Entries on finding words and elements

________________________

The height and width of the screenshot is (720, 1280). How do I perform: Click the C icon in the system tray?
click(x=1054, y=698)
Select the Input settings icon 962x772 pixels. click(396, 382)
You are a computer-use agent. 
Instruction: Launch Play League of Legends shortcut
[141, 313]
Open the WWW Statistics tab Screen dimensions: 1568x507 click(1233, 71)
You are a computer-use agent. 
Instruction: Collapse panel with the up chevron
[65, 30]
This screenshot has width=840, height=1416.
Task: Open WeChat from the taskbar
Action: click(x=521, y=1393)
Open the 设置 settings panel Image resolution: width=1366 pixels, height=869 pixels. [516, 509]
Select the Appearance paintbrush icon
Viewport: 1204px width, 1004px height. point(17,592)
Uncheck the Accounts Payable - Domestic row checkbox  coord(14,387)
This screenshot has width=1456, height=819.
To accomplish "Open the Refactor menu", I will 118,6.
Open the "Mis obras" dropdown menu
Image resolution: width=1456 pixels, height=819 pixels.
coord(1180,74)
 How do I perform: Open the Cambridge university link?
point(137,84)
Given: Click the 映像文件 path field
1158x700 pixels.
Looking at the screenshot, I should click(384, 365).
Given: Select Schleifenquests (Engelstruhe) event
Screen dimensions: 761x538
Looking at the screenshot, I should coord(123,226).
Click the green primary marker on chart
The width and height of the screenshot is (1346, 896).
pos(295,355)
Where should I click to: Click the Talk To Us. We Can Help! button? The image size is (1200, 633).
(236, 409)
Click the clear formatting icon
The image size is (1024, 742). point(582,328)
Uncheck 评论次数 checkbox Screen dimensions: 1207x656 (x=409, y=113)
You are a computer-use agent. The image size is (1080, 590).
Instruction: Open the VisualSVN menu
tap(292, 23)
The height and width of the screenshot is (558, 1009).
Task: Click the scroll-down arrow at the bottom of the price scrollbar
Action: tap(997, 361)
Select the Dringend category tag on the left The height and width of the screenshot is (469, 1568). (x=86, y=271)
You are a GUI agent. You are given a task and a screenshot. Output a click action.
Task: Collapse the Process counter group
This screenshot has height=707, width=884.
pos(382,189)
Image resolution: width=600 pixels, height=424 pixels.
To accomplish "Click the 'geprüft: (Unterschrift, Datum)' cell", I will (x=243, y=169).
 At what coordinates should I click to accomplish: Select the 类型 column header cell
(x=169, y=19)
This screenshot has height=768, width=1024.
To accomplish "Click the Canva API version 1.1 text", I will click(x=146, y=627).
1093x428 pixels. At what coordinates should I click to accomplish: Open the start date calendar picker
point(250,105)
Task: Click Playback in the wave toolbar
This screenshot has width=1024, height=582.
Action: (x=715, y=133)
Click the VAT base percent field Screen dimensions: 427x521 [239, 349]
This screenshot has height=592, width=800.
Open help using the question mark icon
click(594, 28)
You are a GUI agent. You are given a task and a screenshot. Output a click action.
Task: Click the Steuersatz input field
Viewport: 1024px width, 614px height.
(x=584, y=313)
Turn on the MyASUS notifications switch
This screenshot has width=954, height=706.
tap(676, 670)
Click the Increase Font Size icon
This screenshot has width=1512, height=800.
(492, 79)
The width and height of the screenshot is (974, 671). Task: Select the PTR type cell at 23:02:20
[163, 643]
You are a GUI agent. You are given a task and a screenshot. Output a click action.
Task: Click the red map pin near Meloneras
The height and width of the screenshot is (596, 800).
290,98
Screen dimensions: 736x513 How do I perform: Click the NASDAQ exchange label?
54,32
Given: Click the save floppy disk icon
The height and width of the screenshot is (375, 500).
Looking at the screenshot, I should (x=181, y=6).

________________________

- YOUR TASK -
Rewrite all of the records above, replacing "GUI agent" with "desktop agent" everywhere and keeping everything else the same.

- ANSWER IN FULL -
The height and width of the screenshot is (720, 1280). How do I perform: Click the C icon in the system tray?
click(x=1054, y=698)
Select the Input settings icon 962x772 pixels. click(396, 382)
You are a computer-use agent. 
Instruction: Launch Play League of Legends shortcut
[141, 313]
Open the WWW Statistics tab Screen dimensions: 1568x507 click(1233, 71)
You are a computer-use agent. 
Instruction: Collapse panel with the up chevron
[65, 30]
This screenshot has width=840, height=1416.
Task: Open WeChat from the taskbar
Action: click(x=521, y=1393)
Open the 设置 settings panel Image resolution: width=1366 pixels, height=869 pixels. [516, 509]
Select the Appearance paintbrush icon
Viewport: 1204px width, 1004px height. point(17,592)
Uncheck the Accounts Payable - Domestic row checkbox  coord(14,387)
This screenshot has width=1456, height=819.
To accomplish "Open the Refactor menu", I will 118,6.
Open the "Mis obras" dropdown menu
Image resolution: width=1456 pixels, height=819 pixels.
coord(1180,74)
 How do I perform: Open the Cambridge university link?
point(137,84)
Given: Click the 映像文件 path field
1158x700 pixels.
Looking at the screenshot, I should click(384, 365).
Given: Select Schleifenquests (Engelstruhe) event
Screen dimensions: 761x538
Looking at the screenshot, I should coord(123,226).
Click the green primary marker on chart
The width and height of the screenshot is (1346, 896).
pos(295,355)
Where should I click to: Click the Talk To Us. We Can Help! button? The image size is (1200, 633).
(236, 409)
Click the clear formatting icon
The image size is (1024, 742). point(582,328)
Uncheck 评论次数 checkbox Screen dimensions: 1207x656 (x=409, y=113)
You are a computer-use agent. The image size is (1080, 590).
Instruction: Open the VisualSVN menu
tap(292, 23)
The height and width of the screenshot is (558, 1009).
Task: Click the scroll-down arrow at the bottom of the price scrollbar
Action: tap(997, 361)
Select the Dringend category tag on the left The height and width of the screenshot is (469, 1568). (x=86, y=271)
You are a desktop agent. You are given a task and a screenshot. Output a click action.
Task: Collapse the Process counter group
This screenshot has height=707, width=884.
pos(382,189)
Image resolution: width=600 pixels, height=424 pixels.
To accomplish "Click the 'geprüft: (Unterschrift, Datum)' cell", I will (x=243, y=169).
 At what coordinates should I click to accomplish: Select the 类型 column header cell
(x=169, y=19)
This screenshot has height=768, width=1024.
To accomplish "Click the Canva API version 1.1 text", I will click(x=146, y=627).
1093x428 pixels. At what coordinates should I click to accomplish: Open the start date calendar picker
point(250,105)
Task: Click Playback in the wave toolbar
This screenshot has width=1024, height=582.
Action: (x=715, y=133)
Click the VAT base percent field Screen dimensions: 427x521 [239, 349]
This screenshot has height=592, width=800.
Open help using the question mark icon
click(594, 28)
You are a desktop agent. You are given a task and a screenshot. Output a click action.
Task: Click the Steuersatz input field
Viewport: 1024px width, 614px height.
(x=584, y=313)
Turn on the MyASUS notifications switch
This screenshot has width=954, height=706.
tap(676, 670)
Click the Increase Font Size icon
This screenshot has width=1512, height=800.
(492, 79)
The width and height of the screenshot is (974, 671). Task: Select the PTR type cell at 23:02:20
[163, 643]
You are a desktop agent. You are given a task and a screenshot. Output a click action.
Task: Click the red map pin near Meloneras
The height and width of the screenshot is (596, 800).
290,98
Screen dimensions: 736x513 How do I perform: Click the NASDAQ exchange label?
54,32
Given: Click the save floppy disk icon
The height and width of the screenshot is (375, 500).
Looking at the screenshot, I should (x=181, y=6).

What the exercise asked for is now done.